DATASET RECORDS Block Start

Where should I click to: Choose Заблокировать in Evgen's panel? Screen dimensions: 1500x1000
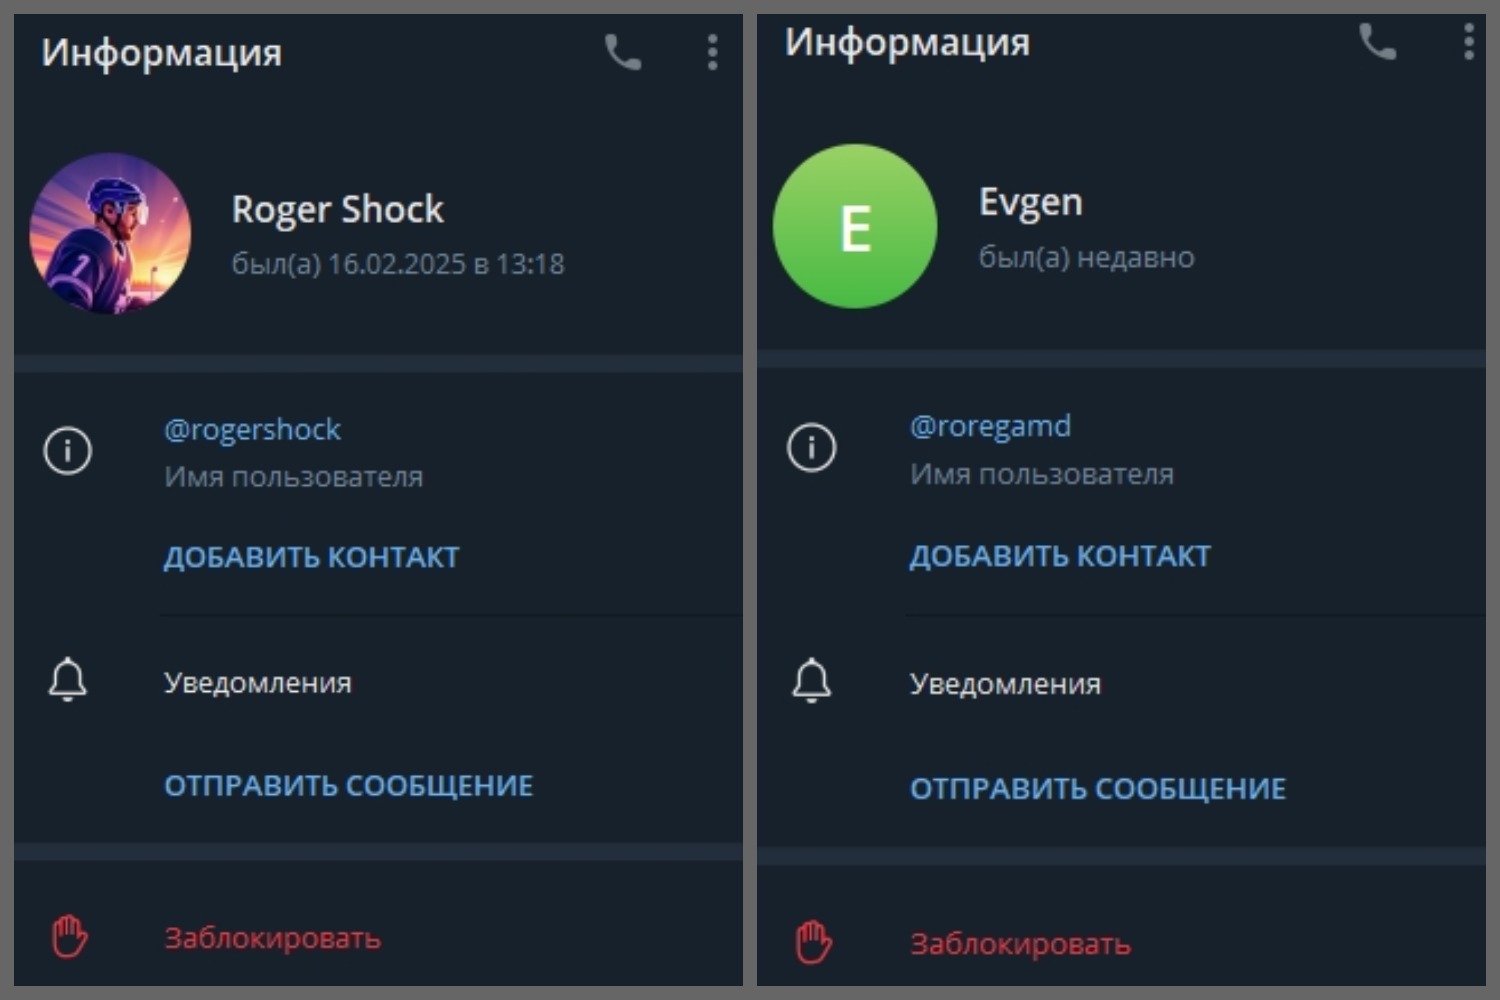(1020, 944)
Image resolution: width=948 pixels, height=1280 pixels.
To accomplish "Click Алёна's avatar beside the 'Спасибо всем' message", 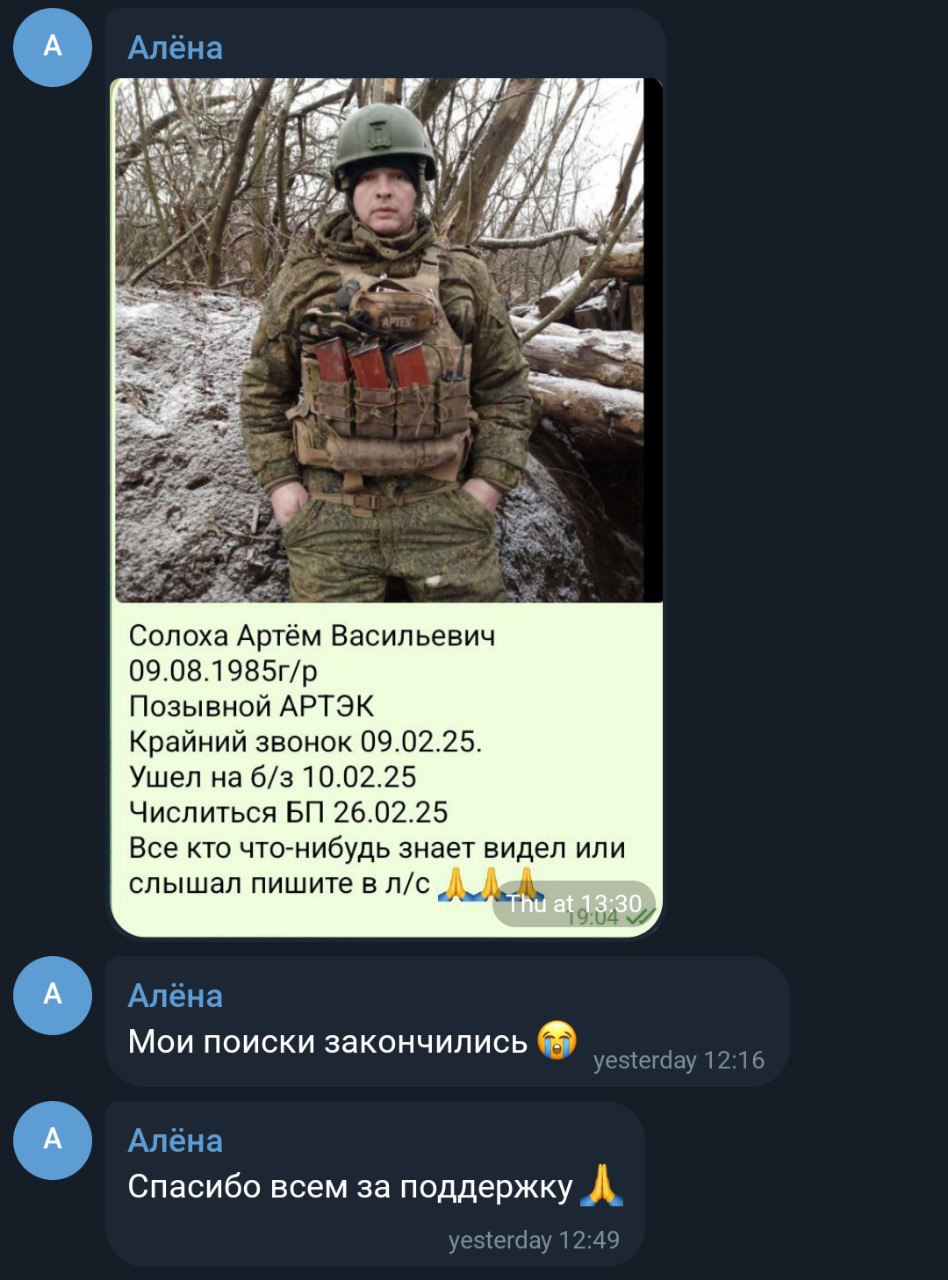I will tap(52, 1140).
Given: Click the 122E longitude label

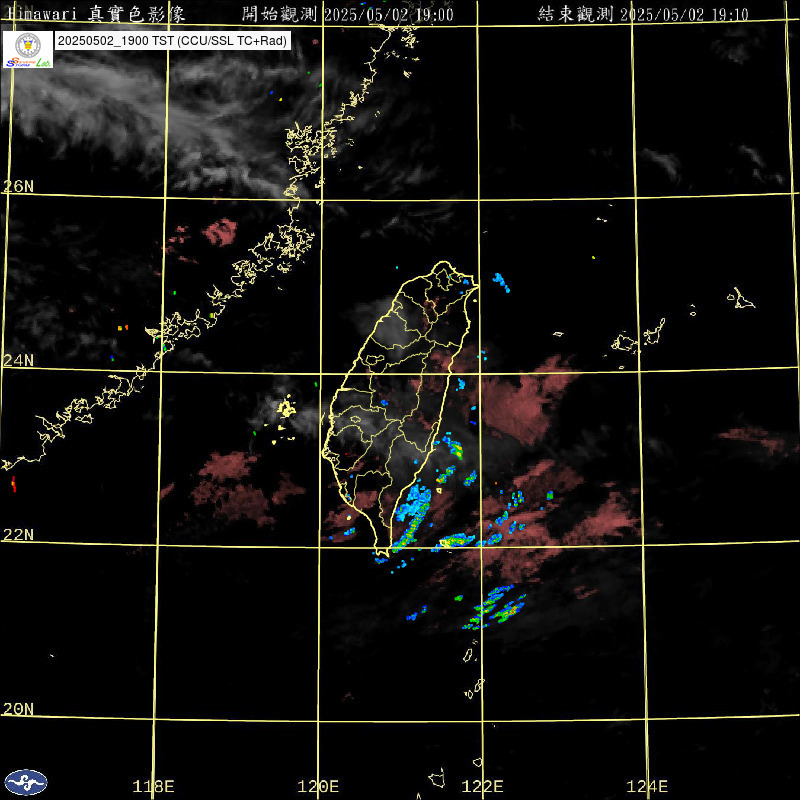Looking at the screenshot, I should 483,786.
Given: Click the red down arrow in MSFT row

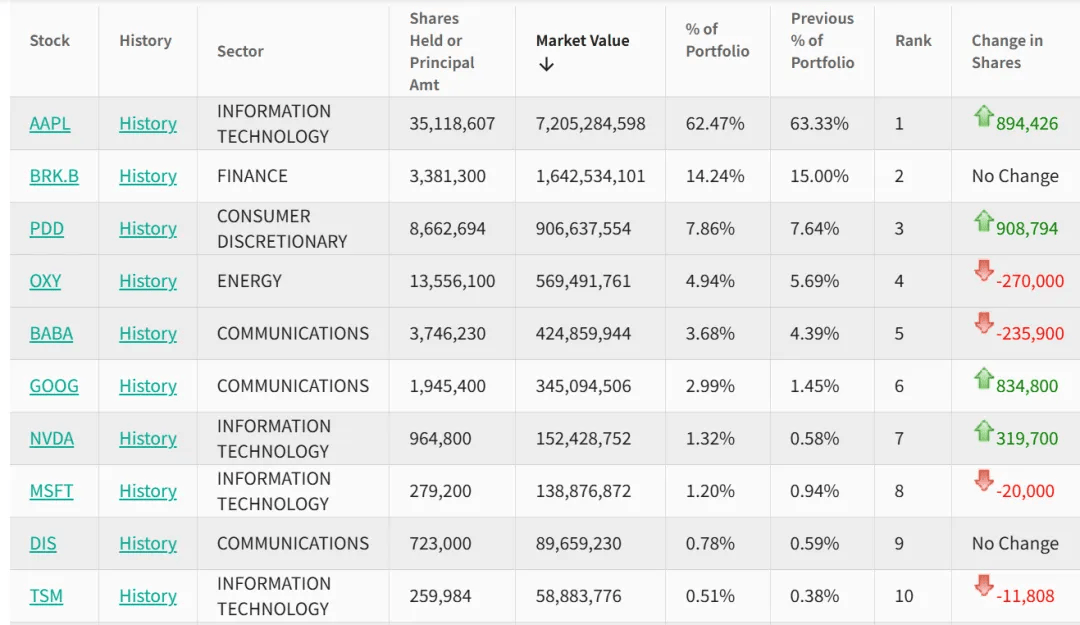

DATASET RECORDS Block End
DATASET RECORDS Block Start

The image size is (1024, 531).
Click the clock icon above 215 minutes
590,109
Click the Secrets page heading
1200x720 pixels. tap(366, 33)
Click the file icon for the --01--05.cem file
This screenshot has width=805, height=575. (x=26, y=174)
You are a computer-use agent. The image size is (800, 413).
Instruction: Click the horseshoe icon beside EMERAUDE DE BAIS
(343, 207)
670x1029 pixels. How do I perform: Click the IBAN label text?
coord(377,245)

DATASET RECORDS Block End

### AIM OF THE EXERCISE
Search the material above for the string "size", and copy every line in which it turns up.

### OUTPUT OF THE EXERCISE
The image size is (1024, 531).
You are a computer-use agent. The image size is (800, 413).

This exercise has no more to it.